For the purposes of this paragraph -
1. 'advantage or benefit” –
(a) means -
(i) Board; or
(ii) The occupation of quarters or of a residence; or
(iii) The use of furniture or of a motor vehicle; or
(iv) The use or enjoyment of any other property whatsoever, corporeal or incorporeal, including a loan, whether of the same kind as that referred to in subparagraph (i), (ii) or (iii) or not, which is not an amount referred to in paragraph (a), (b) or (c) of the definition of “gross income” in this subsection; or
(v) An allowance;'
granted
to an employee, his spouse or child by or on behalf of his employer in
so far as it is not consumed, occupied, used or enjoyed, as the case may
be, for the purpose of the business transactions of the employer and in
so far as a amount is not paid by the employee, his spouse or child in
respect of its grant; and…,.”
The
use, in (iv) above, of the words 'any other property whatsoever…,
whether of the same kind as that referred to in subpara (i) (ii) or
(iii) or not' is significant.
It
means the words 'advantage or benefit' are not confined to what is
stated in (i) to (iii). It, in my view, means any 'advantage or benefit'
and what is stated in (i) to (iii) are mere examples whose possible
limiting effect is removed by paragraph (iv) which provides that the
advantage or benefit can be the use of 'any property whatsoever' and can
or cannot be of the same kind as those mentioned in paragraphs (i) to
(iii). The words 'any other property whatsoever' and 'or not' broadens
the ambit of the meaning of the words 'advantage or benefit.'
There
is no doubt that the concessionary school fee benefit was granted to
the appellants' employees by the appellants. The benefit is not being
used for the benefit of the appellants' business but that of their
employees. It is not paid for by the employees but is an advantage or
benefit accruing to them by virtue of their being the appellants'
employees in terms of their contracts of employment.
It is therefore part of the employees' taxable income.
Section
8(1)(f) I(a)(iv) of the Income Tax Act [Chapter 23:06] was subsequently
amended by the Finance Act (No.2) of 2012 (Act 6 of 2012) which
includes, in the definition of the words 'advantage or benefit', the
following:-
“(vi)
In the case of an employee who is a member of the teaching or
non-teaching staff of a 'school' as defined in the Education Act
[Chapter 25:04], the waiver of the whole or any portion of the amount of
tuition fees, levies and boarding fees (hereinafter called a 'school
benefit') that would otherwise be payable by the employee for any child
of his or hers who is a student at that or another school;”
It
should be noted that the amendment specifically addresses a problem
identical to the one before this court. It specifically provides for the
taxation of a school benefit, an issue which had been in dispute
between the appellants and the respondent since 2009.
Counsel
for the appellants submitted that the clear meaning of section 8(1)(f)
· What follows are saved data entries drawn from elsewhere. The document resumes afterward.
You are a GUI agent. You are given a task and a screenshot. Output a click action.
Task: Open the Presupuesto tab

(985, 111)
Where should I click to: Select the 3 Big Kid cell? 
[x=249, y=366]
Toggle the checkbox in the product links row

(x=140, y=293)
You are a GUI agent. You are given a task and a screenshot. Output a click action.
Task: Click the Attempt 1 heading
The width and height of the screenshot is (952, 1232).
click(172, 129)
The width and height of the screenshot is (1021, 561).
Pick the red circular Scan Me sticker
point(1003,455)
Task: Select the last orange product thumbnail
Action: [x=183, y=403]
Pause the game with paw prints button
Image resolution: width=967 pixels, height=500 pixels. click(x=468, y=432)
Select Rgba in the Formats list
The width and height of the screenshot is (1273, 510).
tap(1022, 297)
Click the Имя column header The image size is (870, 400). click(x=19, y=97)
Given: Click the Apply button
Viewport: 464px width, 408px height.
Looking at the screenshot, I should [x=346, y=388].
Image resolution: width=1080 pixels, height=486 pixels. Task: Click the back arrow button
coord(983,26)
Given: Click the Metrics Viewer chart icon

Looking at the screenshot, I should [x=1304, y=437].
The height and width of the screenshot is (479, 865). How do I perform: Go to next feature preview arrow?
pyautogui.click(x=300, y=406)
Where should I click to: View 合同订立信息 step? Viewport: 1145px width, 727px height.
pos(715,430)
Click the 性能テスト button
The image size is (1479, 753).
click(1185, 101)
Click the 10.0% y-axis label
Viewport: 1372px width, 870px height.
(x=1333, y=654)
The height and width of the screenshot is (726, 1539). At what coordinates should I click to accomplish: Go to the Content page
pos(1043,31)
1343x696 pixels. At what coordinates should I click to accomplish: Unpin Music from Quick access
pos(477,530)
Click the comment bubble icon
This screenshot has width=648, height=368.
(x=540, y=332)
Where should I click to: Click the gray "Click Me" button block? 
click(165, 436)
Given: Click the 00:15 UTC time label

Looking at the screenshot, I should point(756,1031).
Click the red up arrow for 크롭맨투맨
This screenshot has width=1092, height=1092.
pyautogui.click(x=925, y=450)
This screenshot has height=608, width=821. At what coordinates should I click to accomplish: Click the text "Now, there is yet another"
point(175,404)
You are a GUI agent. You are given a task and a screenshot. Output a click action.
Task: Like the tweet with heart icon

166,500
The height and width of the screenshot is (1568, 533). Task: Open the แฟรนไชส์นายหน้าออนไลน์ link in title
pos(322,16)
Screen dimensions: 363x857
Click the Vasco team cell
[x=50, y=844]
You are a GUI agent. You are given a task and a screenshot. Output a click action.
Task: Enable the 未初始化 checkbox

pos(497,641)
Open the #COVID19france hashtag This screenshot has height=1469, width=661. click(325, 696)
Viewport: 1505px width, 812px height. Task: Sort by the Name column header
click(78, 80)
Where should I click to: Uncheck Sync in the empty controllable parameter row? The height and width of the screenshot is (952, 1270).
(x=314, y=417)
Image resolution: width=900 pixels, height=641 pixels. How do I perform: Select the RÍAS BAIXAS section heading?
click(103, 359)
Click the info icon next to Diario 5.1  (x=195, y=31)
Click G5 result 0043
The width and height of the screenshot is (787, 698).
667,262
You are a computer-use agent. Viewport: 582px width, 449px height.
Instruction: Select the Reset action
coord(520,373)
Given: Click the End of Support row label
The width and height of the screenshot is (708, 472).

of the Income Tax Act [Chapter 23:06], prior to its amendment in 2012,
is that not all perquisites fall to be treated as advantages or
benefits, but only those to which specific meaning is given. He
submitted that the use of the verb 'means' in subparagraph I(a) of the
definition of 'advantage or benefit' is undoubtedly used in
contradistinction to the more general verb 'includes.' He further
submitted that the fact that the provision was amended meant that the
legislature cannot be assumed to be repeating itself. He submitted that
section 8(1)(f)I(a)(iv) of the Income Tax Act [Chapter 23:06] was
amended to include something new which had not previously been covered
by legislation. He submitted that the difference between what other
parents pay for the education of their children and what the employees
of the appellants pay is not an 'advantage or benefit' contemplated by
section 8(1)(f) of the Income Tax Act [Chapter 23:06]. He submitted that
the waived amount was not corporeal or incorporeal property as it has
no tangible being.
I do not agree.
It
seems to me that on a proper interpretation of the provision, if the
legislature intended to exclude other advantages and benefits which it
subsequently decided to include in the amended section 8(1)(f) I(a)(iv),
it would not have used the words “any other property whatsoever…,
whether of the same kind as referred to in paras (i), (ii) or (iii) or
not.” The subsequent specific inclusion of the school fees advantage or
benefit in 2012 does not mean that the employee parents' “advantage or
benefits” were being included for taxation for the first time. In my
view, it was merely being clarified. That is why the amendment is worded
in a manner which gives the impression that it was intended to resolve
the disputes in this case which had started in 2009.
Counsel
for the respondent submitted that the concessionary rate of school fees
which was offered to the appellants' employees was an advantage or
benefit in terms of section 8(1)(f)I(a)(iv) of the Income Tax Act
[Chapter 23:06] in that it was an entitlement arising from an employment
contract, and, as such, it was a right. According to him, it was not
the pupils who have a right to education but rather the parents who have
the right to have their children educated at the concessionary rate.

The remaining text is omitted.